> **WHAT IS NEEDED**
Look through the material below and copy every line containing the word "extension".

BEGIN DATA SECTION

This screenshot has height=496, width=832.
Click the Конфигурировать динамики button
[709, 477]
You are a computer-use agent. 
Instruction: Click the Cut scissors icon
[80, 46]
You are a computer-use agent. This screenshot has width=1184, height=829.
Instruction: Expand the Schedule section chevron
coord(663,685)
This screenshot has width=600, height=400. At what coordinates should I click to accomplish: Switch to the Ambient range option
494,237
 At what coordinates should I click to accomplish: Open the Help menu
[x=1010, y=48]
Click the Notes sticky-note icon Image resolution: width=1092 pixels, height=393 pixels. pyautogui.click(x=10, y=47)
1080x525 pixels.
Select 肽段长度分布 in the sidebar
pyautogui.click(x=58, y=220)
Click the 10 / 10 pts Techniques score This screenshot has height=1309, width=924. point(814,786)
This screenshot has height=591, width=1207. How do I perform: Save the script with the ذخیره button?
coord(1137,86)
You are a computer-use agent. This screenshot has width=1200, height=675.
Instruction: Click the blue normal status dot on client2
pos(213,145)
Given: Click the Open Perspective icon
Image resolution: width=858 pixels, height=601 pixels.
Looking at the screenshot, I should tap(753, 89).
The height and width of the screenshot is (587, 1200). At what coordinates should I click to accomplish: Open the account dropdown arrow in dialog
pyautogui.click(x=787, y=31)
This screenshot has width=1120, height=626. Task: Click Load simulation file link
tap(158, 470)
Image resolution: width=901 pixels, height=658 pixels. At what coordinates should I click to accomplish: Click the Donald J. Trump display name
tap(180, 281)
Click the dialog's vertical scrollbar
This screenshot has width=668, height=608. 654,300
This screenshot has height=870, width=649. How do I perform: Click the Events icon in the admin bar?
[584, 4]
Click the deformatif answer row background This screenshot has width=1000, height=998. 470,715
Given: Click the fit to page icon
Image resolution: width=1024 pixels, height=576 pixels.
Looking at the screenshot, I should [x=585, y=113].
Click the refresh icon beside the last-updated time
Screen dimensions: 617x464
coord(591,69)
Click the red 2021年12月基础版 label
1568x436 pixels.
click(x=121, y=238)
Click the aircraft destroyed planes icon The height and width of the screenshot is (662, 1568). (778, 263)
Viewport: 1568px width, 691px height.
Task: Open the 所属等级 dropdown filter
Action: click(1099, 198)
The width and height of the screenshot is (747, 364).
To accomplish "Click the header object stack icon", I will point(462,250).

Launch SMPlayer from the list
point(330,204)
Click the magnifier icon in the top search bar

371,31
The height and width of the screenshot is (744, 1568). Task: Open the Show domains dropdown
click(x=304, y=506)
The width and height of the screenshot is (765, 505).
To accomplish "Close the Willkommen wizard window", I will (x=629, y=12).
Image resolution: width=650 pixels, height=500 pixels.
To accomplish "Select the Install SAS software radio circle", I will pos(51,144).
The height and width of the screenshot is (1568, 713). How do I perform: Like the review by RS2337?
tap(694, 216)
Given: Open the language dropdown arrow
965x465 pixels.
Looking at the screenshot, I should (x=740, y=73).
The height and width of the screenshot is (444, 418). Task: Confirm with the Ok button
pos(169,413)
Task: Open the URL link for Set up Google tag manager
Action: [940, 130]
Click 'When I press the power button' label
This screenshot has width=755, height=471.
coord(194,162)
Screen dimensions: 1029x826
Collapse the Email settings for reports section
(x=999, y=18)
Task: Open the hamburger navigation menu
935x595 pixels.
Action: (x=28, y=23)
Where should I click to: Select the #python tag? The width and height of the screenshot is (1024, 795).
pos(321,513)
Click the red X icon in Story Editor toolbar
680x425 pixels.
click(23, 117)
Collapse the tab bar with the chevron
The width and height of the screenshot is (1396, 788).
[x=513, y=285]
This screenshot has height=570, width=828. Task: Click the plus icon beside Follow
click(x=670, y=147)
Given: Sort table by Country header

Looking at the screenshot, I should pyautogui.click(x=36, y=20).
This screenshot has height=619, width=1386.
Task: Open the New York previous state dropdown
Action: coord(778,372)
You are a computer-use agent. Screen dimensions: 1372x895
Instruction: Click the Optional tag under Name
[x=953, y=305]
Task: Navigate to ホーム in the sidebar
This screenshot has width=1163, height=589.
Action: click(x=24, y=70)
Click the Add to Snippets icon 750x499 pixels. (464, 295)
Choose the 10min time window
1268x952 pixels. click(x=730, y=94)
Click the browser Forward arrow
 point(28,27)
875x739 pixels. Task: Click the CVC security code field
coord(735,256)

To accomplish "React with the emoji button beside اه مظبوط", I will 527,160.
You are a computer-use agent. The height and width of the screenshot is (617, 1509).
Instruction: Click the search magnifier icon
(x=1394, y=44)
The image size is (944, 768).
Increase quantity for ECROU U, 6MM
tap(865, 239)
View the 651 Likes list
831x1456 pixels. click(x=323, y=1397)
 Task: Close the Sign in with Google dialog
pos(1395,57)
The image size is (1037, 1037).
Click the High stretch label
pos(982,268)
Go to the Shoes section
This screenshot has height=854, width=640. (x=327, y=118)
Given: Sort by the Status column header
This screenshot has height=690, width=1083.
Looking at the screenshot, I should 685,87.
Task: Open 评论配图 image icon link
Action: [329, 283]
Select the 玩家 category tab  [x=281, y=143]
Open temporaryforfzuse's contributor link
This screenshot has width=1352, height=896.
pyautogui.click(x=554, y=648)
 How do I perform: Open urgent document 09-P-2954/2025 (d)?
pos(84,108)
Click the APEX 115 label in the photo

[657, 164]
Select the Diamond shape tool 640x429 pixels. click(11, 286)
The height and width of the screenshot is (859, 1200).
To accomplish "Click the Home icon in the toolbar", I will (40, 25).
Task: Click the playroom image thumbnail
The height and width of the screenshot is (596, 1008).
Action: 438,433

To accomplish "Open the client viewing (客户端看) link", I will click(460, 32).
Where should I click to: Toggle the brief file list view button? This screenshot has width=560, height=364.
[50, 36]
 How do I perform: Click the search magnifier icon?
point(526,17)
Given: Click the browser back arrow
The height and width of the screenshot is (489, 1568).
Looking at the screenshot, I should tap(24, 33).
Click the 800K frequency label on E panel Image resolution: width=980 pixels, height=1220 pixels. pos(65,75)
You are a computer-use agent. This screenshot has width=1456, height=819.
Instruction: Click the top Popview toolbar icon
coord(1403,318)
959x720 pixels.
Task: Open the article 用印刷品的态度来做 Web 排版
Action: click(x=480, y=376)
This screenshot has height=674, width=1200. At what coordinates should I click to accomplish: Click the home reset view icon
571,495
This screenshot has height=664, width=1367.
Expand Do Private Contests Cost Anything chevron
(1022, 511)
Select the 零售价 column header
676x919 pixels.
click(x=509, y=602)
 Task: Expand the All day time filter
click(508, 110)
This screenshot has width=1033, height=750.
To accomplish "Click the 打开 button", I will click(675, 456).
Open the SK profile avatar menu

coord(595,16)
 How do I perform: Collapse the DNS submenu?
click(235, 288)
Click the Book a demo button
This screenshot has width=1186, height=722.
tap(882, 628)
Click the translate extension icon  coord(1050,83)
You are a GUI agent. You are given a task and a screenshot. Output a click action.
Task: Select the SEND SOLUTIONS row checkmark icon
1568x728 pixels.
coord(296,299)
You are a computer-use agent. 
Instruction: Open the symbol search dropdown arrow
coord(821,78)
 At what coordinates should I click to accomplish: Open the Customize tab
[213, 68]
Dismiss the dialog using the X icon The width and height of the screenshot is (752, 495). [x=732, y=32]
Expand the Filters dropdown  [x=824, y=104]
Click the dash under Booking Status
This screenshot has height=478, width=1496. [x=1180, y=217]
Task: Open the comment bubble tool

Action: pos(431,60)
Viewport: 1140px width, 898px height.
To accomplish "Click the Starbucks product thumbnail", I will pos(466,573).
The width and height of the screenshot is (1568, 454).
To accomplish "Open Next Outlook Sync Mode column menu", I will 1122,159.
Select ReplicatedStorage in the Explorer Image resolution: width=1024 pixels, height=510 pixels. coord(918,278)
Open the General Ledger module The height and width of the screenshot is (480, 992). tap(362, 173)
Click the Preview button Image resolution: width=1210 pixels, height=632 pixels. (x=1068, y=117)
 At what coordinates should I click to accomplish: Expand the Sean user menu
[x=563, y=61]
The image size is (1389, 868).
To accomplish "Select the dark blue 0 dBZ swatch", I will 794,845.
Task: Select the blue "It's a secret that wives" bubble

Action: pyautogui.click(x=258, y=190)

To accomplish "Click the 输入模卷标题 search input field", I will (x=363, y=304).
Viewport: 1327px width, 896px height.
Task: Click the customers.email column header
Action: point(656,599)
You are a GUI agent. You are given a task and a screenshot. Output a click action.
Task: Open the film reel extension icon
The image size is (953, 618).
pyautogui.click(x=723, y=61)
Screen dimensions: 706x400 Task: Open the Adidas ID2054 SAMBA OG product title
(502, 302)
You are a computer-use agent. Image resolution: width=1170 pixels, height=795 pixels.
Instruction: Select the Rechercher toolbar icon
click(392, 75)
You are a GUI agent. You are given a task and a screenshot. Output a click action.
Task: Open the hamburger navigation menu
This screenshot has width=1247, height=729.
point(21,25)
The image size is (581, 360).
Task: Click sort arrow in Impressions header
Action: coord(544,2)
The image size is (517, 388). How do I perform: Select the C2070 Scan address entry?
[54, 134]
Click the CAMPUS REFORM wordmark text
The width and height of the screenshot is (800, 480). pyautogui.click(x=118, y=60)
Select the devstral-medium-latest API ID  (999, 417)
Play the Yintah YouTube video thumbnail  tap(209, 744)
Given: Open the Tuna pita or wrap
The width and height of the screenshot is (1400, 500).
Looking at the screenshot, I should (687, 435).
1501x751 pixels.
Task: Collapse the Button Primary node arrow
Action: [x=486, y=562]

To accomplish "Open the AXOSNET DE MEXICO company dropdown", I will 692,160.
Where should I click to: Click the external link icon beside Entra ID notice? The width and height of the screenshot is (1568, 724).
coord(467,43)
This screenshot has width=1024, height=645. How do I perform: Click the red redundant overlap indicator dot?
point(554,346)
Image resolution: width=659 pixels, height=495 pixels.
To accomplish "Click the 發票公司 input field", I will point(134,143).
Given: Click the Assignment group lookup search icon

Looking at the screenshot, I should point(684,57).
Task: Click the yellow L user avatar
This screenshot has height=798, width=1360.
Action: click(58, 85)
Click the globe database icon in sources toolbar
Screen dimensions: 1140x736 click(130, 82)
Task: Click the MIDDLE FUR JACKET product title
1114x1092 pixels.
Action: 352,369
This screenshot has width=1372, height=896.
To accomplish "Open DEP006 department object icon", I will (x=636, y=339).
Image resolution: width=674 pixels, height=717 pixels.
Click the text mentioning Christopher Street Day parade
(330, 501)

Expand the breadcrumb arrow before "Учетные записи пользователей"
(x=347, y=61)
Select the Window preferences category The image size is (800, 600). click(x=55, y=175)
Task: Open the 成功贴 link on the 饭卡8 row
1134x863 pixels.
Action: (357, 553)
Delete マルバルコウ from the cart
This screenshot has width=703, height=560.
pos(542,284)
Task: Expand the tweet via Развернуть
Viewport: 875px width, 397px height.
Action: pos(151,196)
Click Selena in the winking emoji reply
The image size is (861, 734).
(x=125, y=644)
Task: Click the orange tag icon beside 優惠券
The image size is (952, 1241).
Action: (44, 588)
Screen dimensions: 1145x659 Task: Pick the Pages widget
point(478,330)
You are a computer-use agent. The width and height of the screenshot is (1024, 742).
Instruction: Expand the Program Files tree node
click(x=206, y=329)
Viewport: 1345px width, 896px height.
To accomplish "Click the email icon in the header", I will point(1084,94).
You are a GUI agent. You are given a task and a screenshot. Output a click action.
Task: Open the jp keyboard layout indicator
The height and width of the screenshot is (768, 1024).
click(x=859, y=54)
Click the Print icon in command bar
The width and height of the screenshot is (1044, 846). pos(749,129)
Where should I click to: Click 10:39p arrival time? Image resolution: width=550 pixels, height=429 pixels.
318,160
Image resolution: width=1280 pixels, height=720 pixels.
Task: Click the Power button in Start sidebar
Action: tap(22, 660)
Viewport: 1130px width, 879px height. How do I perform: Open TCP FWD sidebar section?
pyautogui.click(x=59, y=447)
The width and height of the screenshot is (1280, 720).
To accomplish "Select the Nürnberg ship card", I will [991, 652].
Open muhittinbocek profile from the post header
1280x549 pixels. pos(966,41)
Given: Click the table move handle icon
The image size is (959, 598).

END DATA SECTION

> **RESULT OF THE TASK**
Click the translate extension icon  coord(1050,83)
Task: Open the film reel extension icon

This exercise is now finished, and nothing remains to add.